=== Section Start ===

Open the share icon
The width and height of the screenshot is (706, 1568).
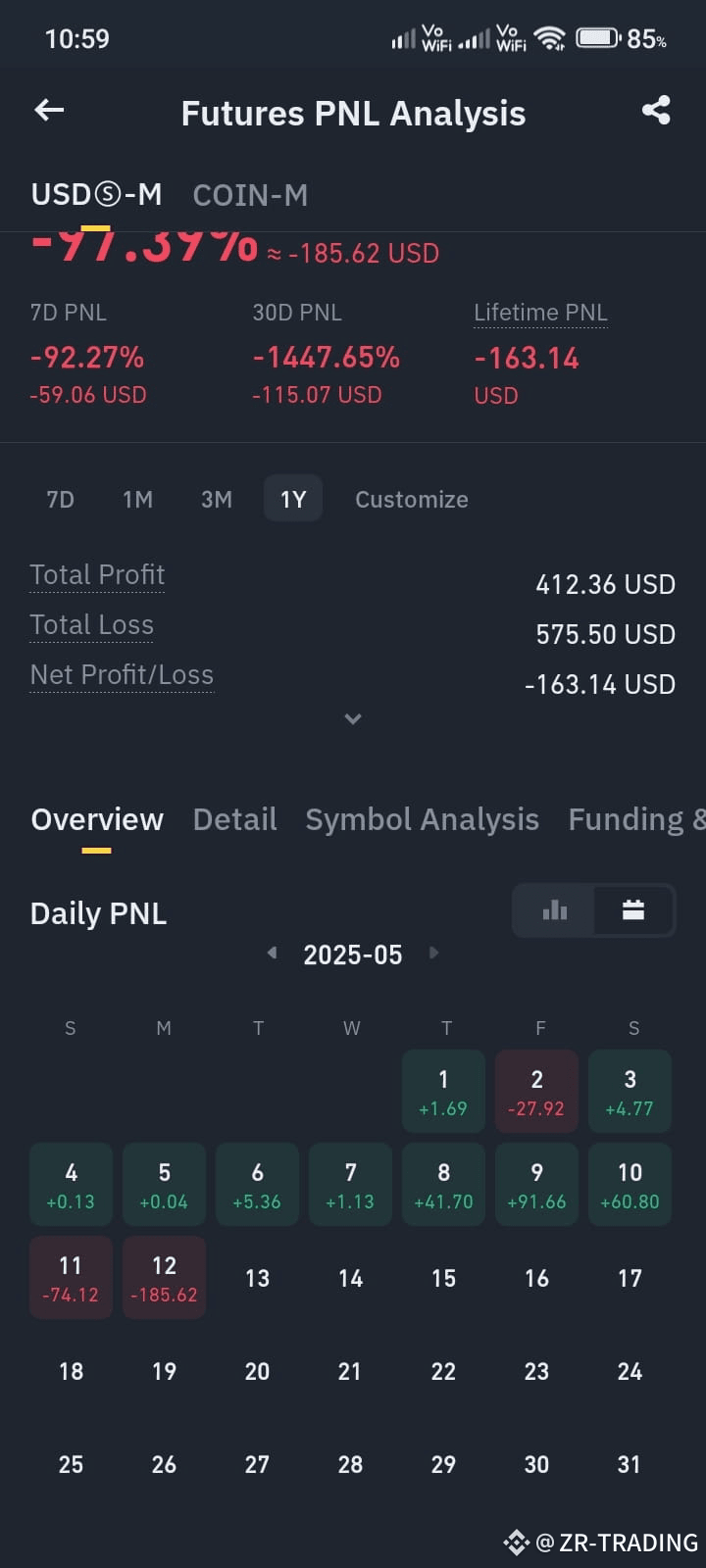[656, 111]
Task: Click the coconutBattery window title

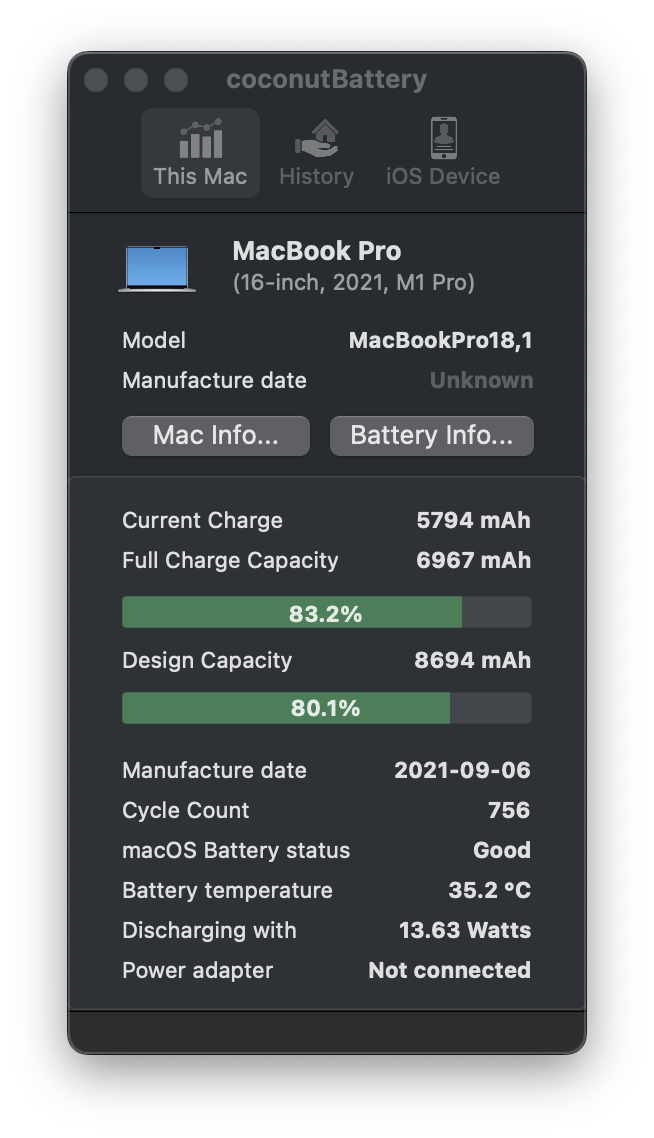Action: click(327, 79)
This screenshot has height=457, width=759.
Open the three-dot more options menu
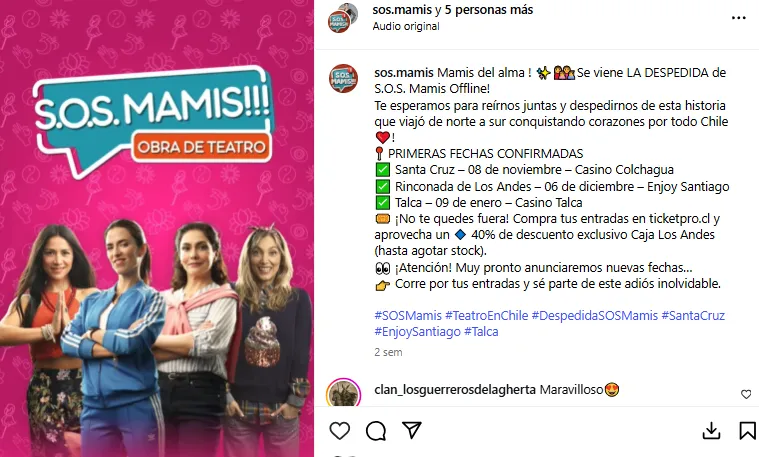click(x=738, y=18)
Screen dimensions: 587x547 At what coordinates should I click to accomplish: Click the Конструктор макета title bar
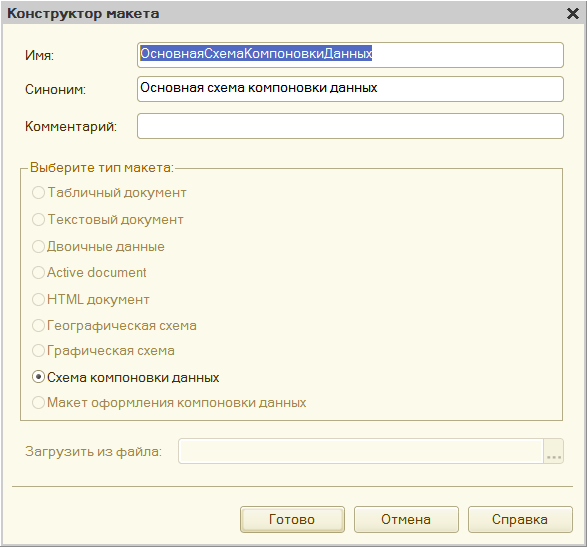(285, 13)
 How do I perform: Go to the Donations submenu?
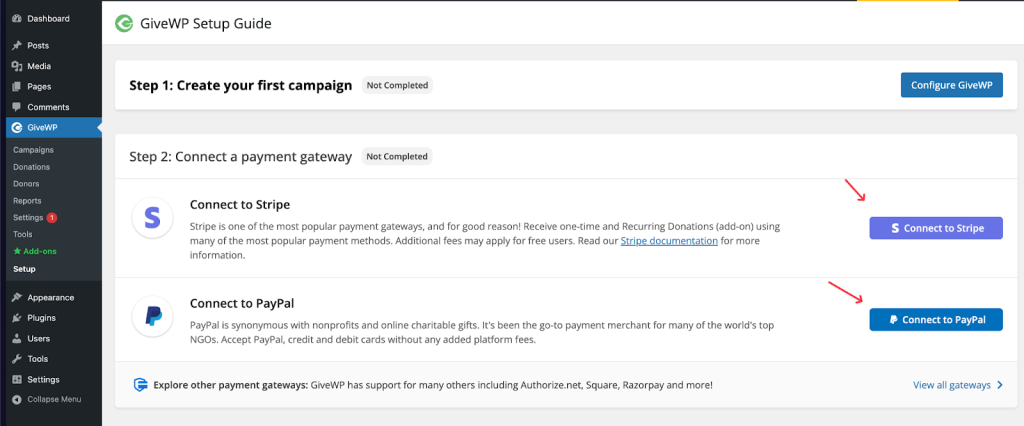(32, 167)
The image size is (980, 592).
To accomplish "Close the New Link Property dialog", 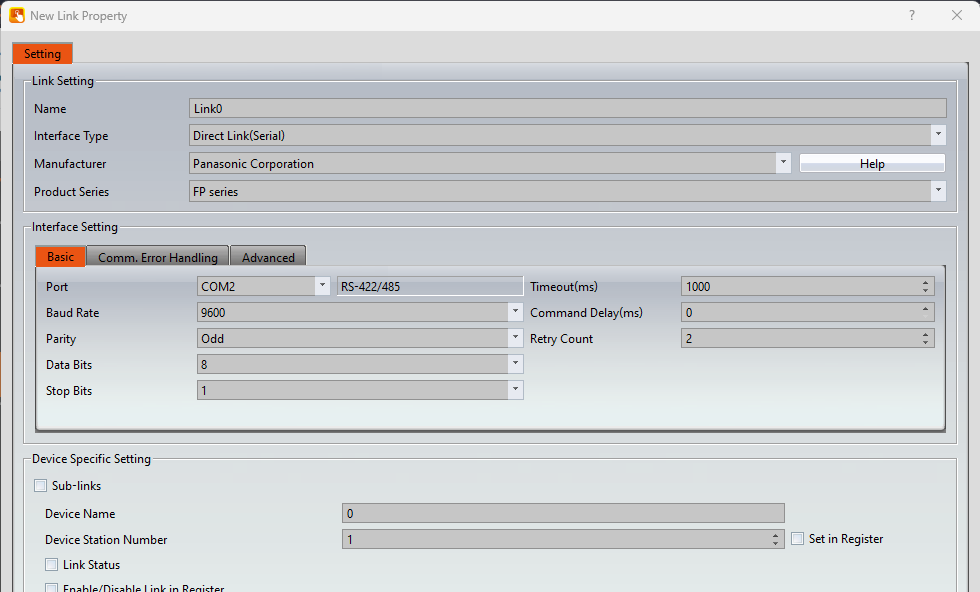I will pos(956,16).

=== Section End ===

** What is expected **
Would you output the lines above from the line holding "Open the three-dot more options menu" up to and including the line holding "The image size is (980, 592).", exactly and only those, with no pictures?

** Answer for this exercise **
Open the three-dot more options menu
click(x=738, y=18)
Screen dimensions: 587x547 At what coordinates should I click to accomplish: Click the Конструктор макета title bar
(285, 13)
 How do I perform: Go to the Donations submenu?
(32, 167)
The image size is (980, 592).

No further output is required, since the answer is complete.